So, why is it that fewer women launch and run businesses? Seen from the outside, we might say it boils down to cultural and economic factors. Recent surveys have pinpointed the following challenges:

fear of failure: at equal skill level, women and men sense their aptitude to become an entrepreneur and the fear of failure differently. However, it seems women are less likely to experience failure once their business is up and running (reasons for this including more conservative strategies and accepting proportionally lower profits).

access to financing: lack of experience or resources, and the absence of guarantees or equity (women generally have less seed money for launching their business) are common obstacles to financing. Your family status (single, divorces or job seeker) could possibly add to the problem. On one hand, women’s financing applications are often better prepared. On the other hand, the attention to detail could play against them as it could convey a lack of confidence. Generally speaking, it seems women lack credibility when it comes to fundraising. Furthermore, they run smaller businesses with lower revenue.

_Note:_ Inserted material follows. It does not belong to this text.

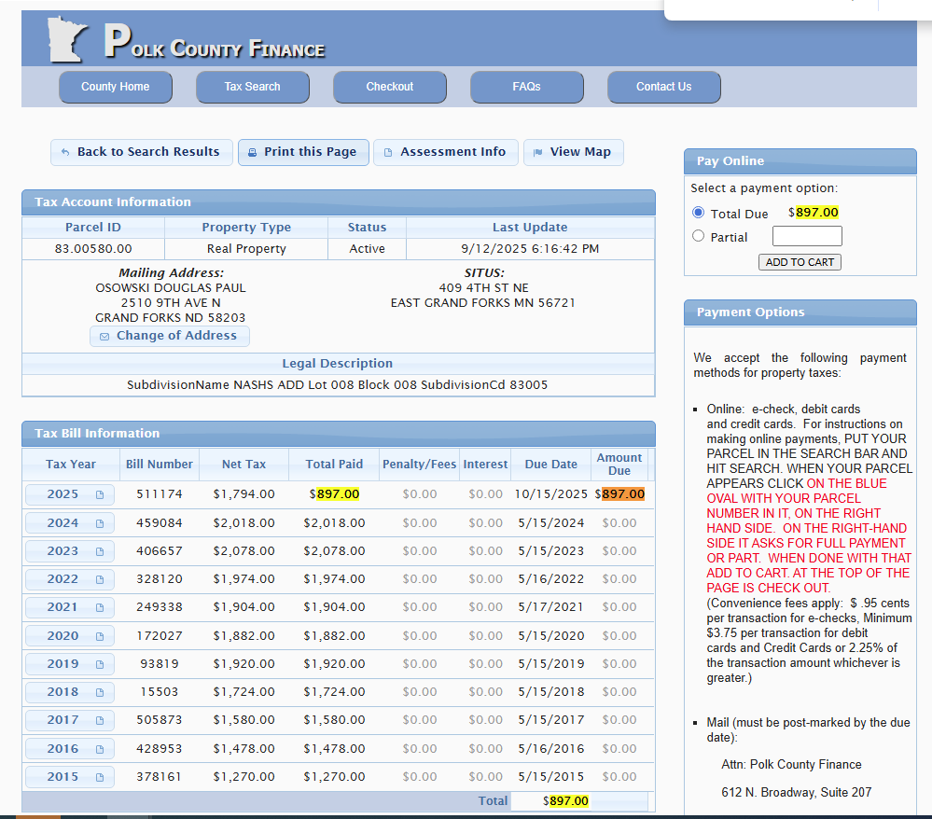Click the envelope icon on Change of Address
Viewport: 932px width, 819px height.
[104, 336]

access to information: there does not seem to be any centralized source of information on financing possibilities. We’ve also heard complaints about administrative procedures being too long and hard to understand, as well as poor coordination of procedures by the various business-creation actors.

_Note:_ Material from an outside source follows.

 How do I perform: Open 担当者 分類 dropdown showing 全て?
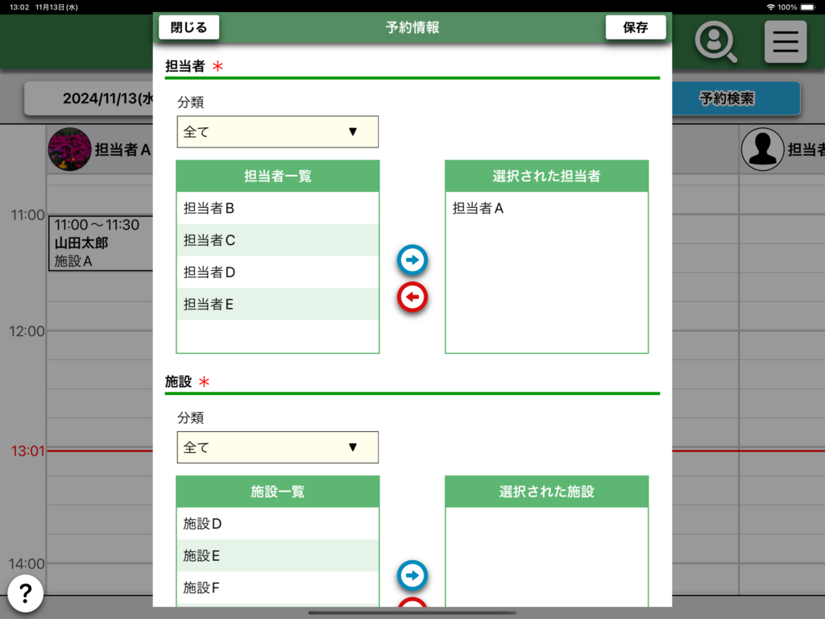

training: 75% of women wish to improve their training in given areas (finance, law, sales and HR) before they dive in. Managing life as an entrepreneur calls for different organizational and thinking modes than what people are accustomed to in the salaried workforce.

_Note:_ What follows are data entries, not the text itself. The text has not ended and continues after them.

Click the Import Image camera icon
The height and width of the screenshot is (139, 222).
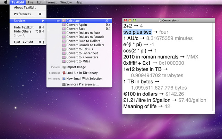pos(64,67)
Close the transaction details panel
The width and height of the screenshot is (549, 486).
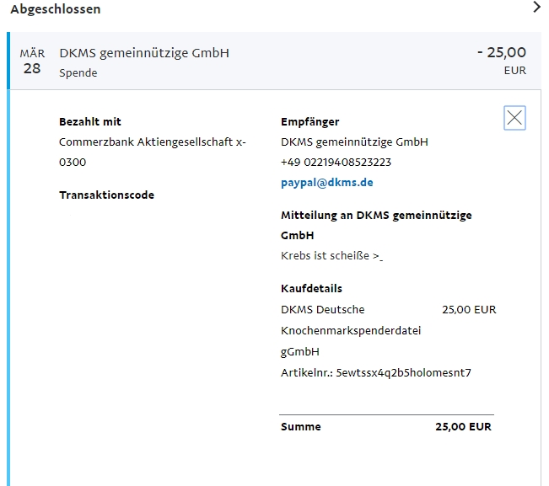coord(514,118)
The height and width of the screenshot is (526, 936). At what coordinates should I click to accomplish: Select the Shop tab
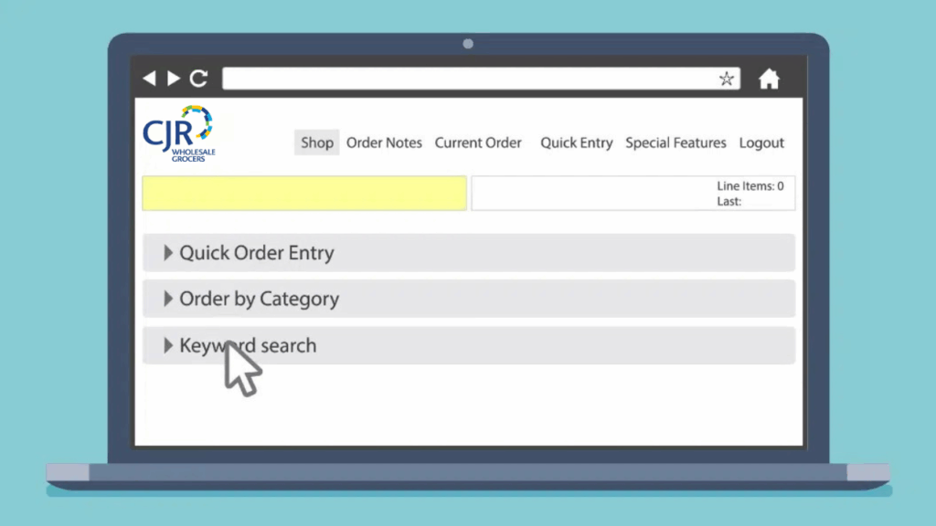pyautogui.click(x=317, y=142)
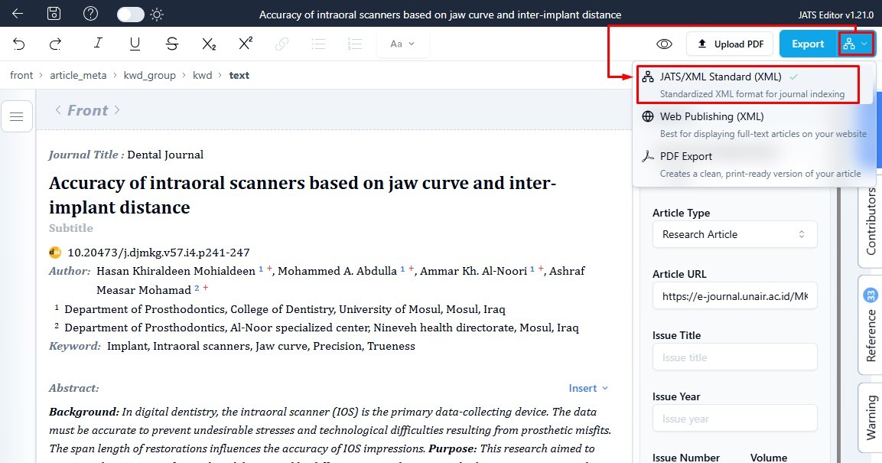Click the back arrow icon
The width and height of the screenshot is (882, 463).
click(x=18, y=14)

access to professional networks and the absence of models: networking takes time that women often do not devote to it. Yet it has been proven that taking part in effective networks is a non-negligible asset, especially when future entrepreneurs can draw inspiration from other women who have succeeded in their own business ventures. Also, the moral support from a person’s friends and, most importantly, family is often seen as a sine qua non condition for successfully launching a business. However, given Luxembourg’s still feeble entrepreneurial culture, it’s sometimes easier said than done.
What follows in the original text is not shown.